* Directions for this task *
Copy each line of the entries below that contains the string "computer".

------------------------------------

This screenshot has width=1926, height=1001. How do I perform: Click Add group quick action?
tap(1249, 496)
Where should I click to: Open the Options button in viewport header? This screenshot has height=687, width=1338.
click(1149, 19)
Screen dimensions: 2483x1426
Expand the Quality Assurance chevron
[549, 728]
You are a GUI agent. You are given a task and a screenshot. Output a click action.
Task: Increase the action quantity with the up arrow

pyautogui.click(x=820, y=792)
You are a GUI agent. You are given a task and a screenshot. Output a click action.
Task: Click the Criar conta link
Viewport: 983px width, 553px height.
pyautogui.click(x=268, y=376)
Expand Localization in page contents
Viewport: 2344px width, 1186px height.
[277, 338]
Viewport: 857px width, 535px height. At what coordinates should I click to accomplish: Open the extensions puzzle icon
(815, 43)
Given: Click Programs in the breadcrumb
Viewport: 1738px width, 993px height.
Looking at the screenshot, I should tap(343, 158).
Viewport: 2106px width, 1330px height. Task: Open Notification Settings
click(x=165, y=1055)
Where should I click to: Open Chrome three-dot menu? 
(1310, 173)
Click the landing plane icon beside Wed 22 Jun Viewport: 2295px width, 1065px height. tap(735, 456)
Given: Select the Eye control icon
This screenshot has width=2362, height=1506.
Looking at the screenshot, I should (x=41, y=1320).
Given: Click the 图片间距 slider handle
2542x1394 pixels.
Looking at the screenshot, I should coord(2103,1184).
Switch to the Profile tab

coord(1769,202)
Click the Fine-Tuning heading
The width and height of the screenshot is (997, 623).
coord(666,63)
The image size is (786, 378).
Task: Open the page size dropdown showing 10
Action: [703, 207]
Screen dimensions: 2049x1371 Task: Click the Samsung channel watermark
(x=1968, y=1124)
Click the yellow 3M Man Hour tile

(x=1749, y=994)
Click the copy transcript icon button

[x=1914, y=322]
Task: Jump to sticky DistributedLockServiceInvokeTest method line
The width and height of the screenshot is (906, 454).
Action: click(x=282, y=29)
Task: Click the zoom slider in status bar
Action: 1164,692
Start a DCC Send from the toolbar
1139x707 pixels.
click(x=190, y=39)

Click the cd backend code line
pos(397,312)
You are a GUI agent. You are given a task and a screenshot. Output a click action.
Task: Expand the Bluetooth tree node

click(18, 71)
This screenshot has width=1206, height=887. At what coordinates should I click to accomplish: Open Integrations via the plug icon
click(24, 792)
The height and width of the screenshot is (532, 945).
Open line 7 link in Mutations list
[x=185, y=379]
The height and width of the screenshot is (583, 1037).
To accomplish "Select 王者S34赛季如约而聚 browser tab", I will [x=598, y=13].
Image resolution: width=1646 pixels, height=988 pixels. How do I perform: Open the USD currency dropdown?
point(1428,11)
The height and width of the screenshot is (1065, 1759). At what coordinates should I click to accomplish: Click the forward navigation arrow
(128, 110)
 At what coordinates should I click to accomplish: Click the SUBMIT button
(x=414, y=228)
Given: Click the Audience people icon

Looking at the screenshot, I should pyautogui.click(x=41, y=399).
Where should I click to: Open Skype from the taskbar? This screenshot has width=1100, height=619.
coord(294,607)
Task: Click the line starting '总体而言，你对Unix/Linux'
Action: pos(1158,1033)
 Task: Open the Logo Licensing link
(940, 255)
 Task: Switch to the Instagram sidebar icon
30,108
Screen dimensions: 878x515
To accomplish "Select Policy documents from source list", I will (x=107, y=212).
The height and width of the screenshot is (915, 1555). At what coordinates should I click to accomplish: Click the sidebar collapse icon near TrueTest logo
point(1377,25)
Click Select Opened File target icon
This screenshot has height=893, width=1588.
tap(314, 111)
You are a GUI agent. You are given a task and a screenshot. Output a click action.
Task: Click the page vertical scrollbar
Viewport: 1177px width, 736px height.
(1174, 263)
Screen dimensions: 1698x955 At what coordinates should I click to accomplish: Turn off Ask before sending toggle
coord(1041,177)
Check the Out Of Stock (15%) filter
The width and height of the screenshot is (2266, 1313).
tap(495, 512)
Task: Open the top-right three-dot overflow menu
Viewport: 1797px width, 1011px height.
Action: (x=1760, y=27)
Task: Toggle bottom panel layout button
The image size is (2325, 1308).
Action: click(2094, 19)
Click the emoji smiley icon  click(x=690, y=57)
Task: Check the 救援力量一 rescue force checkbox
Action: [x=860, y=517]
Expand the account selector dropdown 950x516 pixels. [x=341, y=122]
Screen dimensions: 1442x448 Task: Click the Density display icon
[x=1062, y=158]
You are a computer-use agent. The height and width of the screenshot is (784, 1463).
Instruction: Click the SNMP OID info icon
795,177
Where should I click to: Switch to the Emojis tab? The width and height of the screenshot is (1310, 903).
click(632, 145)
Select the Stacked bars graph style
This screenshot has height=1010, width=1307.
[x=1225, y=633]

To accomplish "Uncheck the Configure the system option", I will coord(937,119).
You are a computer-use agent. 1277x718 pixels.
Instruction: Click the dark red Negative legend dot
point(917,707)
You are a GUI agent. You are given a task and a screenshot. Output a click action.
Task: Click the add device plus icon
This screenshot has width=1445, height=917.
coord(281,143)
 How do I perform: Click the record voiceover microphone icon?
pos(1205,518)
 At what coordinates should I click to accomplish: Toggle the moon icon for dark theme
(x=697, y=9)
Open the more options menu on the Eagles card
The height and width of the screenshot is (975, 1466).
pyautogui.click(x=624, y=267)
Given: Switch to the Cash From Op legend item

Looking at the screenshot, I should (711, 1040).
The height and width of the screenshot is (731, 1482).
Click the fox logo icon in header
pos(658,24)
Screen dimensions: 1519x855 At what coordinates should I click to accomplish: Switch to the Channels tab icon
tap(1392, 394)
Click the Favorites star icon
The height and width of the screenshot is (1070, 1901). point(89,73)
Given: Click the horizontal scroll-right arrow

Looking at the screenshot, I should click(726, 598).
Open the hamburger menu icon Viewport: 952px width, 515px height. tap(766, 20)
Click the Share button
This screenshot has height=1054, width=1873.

------------------------------------

* Written answer *
You are a computer-use agent. The height and width of the screenshot is (784, 1463).
You are a computer-use agent. 1277x718 pixels.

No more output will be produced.